CMPT459: Data Mining
Assignment 1 [total marks: 100]
The goal of this assignment is to implement a Decision Tree and to test it on a dataset to classify
people into those who earn less than 50k and more than 50k based on their attributes. The adults
dataset consists of 14 features (6 continuous and 8 categorical) and one class label. Provided
data.zip file includes three files:
• data.summary.txt: information about the features
• adult.data.csv: training data
• adult.test.csv: testing data
a) [25 marks] Present a pseudo-code for a simple Decision Tree with error reduction pruning:
i) The information gain is used as a split criterion. [5 marks]
ii) The tree is grown deep, i.e. it is grown until all training examples corresponding to
a leaf node belong to the same class. [5 marks]
iii) Works on categorical data. [5 marks]
iv) Works on numerical data. [5 marks]
v) Error reduction pruning using validation data. [5 marks]
b) [75 marks] Implement your pseudo-code using Python. Your implementation should
include the following functions (method signatures might be different based on the specific
needs of your implementation):
● grow(dataset) -> tree: grows a deep tree on the given dataset and returns the tree
object. [20 marks]
● prune(dataset, tree) -> tree: accepts a tree object and prunes it using the validation
dataset. Returns the pruned tree. [15 marks]
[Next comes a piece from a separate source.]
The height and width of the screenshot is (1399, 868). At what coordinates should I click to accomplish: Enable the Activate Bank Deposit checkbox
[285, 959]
● test(dataset, tree) -> accuracy: returns the accuracy of the given tree on the given
dataset. [10 marks]
You should use the above methods to complete the following tasks:
1. Train and evaluate on the dataset adult.data.csv using 5-fold-cross-validation. Each
time you grow a tree, you need to prune it before evaluation. You can leave 10% of
the training data as validation data. Report the average accuracy. [15 marks]
2. Train one final tree on the dataset adult.data.csv and use it to predict samples in
adult.test.csv and save outputs in a csv file. [10 marks]
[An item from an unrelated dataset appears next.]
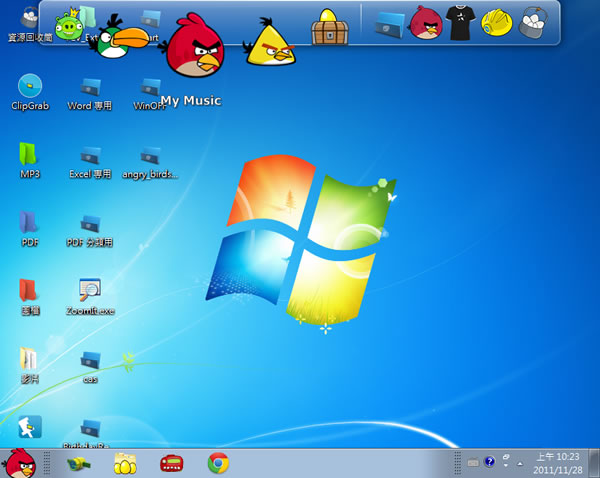
Task: Click the green toucan bird dock icon
Action: pos(123,41)
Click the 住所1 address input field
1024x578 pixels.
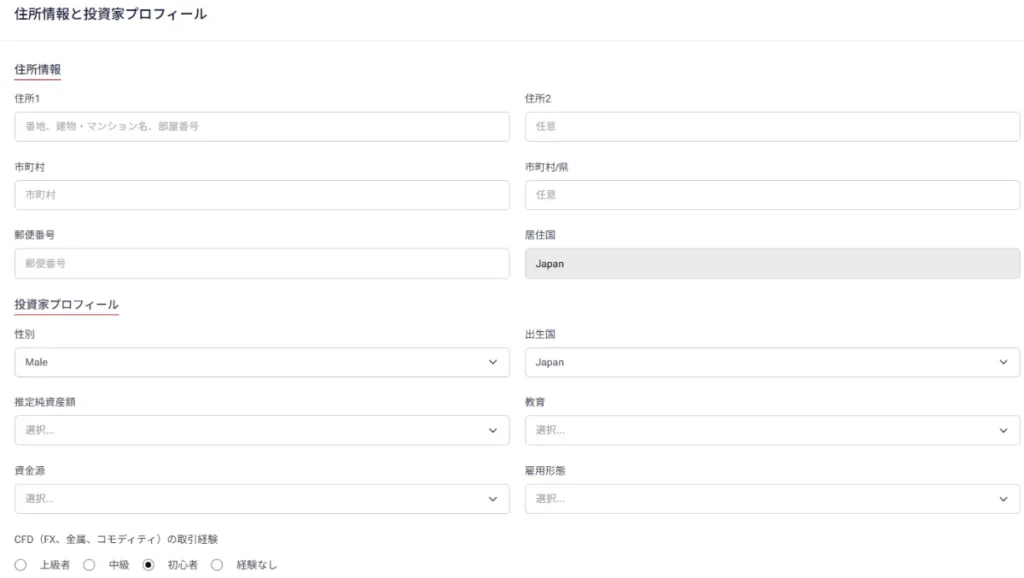click(x=260, y=126)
3. You need to properly handle missing values. Explain briefly how you did that. [5
marks]
[IMPORTANT] Submit a file [student-id].zip which includes the following:
● A file report.pdf with the pseudocode and your answers for tasks 1. and 3.
● One and only one .py file which includes all your implemented functions and classes.
● A file predictions.csv with the predictions for the test data.
● A requirements.txt file, including all the required packages to run your code.
● data/ directory with the datasets.
Running the python command on your .py file should reproduce all your reported results. You
need to use relative paths for accessing your data through your code to make it runnable on all
machines.
Deadline: The deadline is 23:59 pm on Feb 11th. We accept late submissions up to 24 hours late
but deduct 10% of the marks. You will lose all the marks for submissions after that.
Libraries: You can use libraries including math, numpy, scipy, random, etc. You MUST provide
YOUR OWN implementation for the information gain calculation, decision tree growing, pruning
and the methods to perform 5-fold-cross validation and predictions. These MUST be implemented
from scratch i.e. not using scikit-learn libraries. You will be marked on the correctness of your
implementation.